EXERCISE DIRECTIONS: How many lines in the listing below hold the word "agent"? Answer with the number only.

★ ★ ★ ★ ★ ★ ★

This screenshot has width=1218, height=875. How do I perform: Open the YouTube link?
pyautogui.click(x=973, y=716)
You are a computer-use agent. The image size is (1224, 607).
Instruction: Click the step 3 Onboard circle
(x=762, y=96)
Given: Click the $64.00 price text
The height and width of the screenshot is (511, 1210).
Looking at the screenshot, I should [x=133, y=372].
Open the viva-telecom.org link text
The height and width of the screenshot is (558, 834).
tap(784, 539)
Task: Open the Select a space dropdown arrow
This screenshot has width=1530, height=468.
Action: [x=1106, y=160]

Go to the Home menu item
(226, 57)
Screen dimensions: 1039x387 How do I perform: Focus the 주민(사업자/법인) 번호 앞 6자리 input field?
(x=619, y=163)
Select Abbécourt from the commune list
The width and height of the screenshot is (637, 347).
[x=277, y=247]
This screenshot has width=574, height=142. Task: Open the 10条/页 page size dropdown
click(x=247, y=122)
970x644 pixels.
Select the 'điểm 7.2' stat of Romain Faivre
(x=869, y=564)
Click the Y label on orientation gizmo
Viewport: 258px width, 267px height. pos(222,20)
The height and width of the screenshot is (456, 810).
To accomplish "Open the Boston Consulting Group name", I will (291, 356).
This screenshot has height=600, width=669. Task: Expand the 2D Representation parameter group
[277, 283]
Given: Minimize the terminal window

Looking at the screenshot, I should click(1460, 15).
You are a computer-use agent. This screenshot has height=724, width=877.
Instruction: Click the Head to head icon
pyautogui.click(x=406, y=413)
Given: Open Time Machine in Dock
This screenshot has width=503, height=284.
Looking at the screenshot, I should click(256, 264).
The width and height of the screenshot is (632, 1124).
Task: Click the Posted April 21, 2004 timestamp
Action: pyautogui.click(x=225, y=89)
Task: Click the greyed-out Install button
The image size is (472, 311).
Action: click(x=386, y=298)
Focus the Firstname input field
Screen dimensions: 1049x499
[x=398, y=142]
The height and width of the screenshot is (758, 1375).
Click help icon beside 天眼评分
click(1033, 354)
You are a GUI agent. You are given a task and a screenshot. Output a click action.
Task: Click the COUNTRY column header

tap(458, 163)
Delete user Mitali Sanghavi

★ ★ ★ ★ ★ ★ ★

EXERCISE RESULT: 3